Para fechar esta série, vamos a mais alguns locais paradisíacos da Ilha Grande de Angra dos Reis. Vou colocar o mapa da ilha novamente, abaixo, para ajudá-los a se localizar:

Terceiro passeio: Abraãozinho
Esse aqui não vou nem chamar de passeio, pois a praia é quase vizinha à vila do Abraão e nós chegamos a pé. Porém, não foi rápido: tivemos que passar por uma trilha de uns 20 minutos, também bastante acentuada (a exemplo de Lopes Mendes).
Eu imagino que as pessoas que estão acostumadas com trilhas devem até achar graça das “dificuldades” que tivemos para fazer certos caminhos. Não que eu seja um sedentário, não sou – malho, corro, jogo futebol de salão, etc. Mas trekking é um esporte diferente, que exige certos cuidados.

Gra mostrando todos seus dotes caiaquísticos
Valeu a pena, o local é bastante agradável e a água, cristalina e quente.

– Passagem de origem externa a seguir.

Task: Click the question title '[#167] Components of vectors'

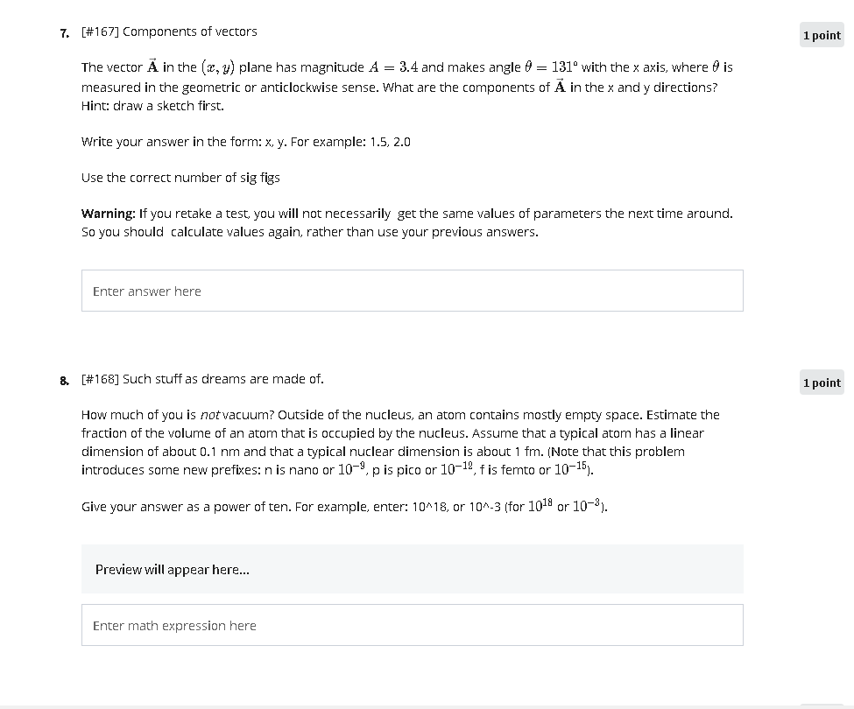Action: pyautogui.click(x=169, y=31)
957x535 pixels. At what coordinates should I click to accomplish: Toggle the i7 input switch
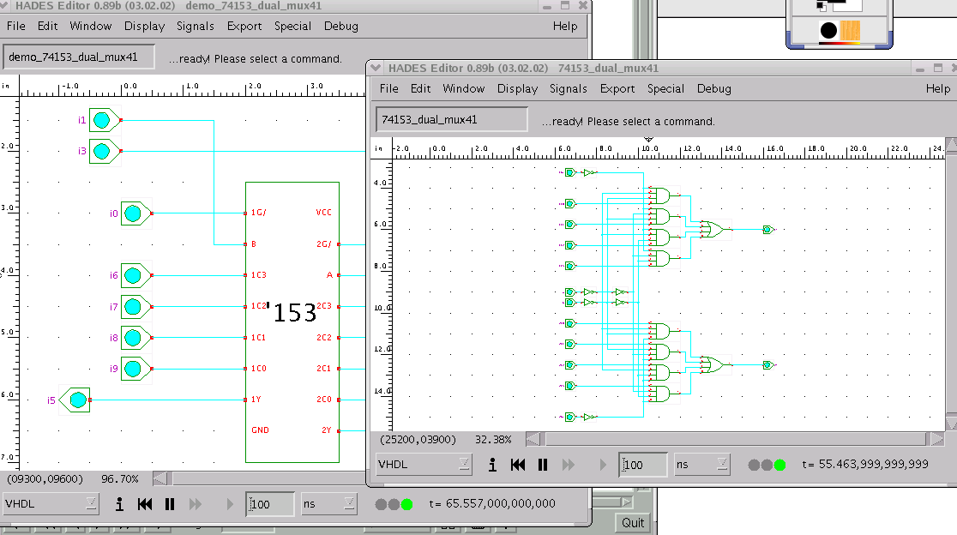point(133,306)
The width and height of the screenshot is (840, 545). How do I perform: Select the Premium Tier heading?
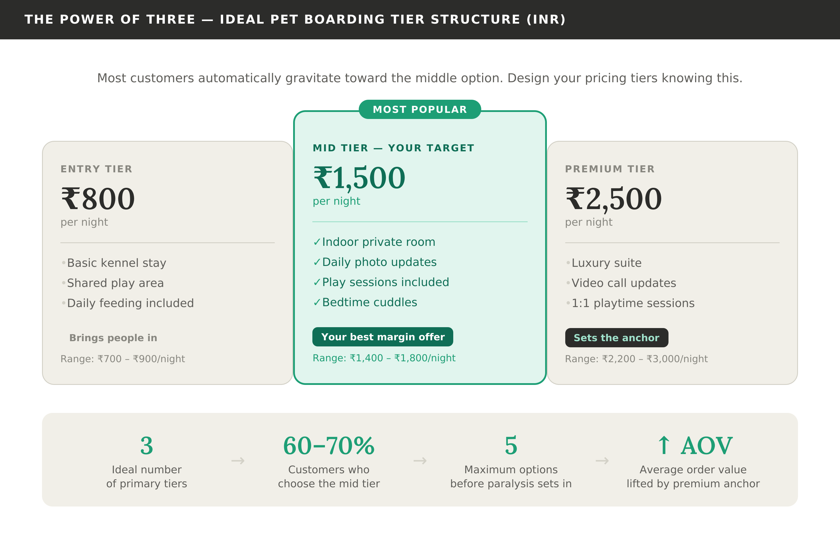610,169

Tem dois bares, que servem produtos com boa variedade. Além disso, tem aluguel de caiaques, que é sempre algo muito divertido. O espaço disponível para curtir o caiaque é bastante interessante.

"vou bater. saiam da frente. JÁ!"
No final das contas, encontramos uma forma fácil de voltar, sem ter que passar pela trilha: em Abraãozinho, é comum a presença de barcos que levam e trazem passageiros ao custo de R$ 5 por pessoa. Portanto, todos nós voltamos de lá até Abraão de barco, que nos deixou na frente de casa da pousada.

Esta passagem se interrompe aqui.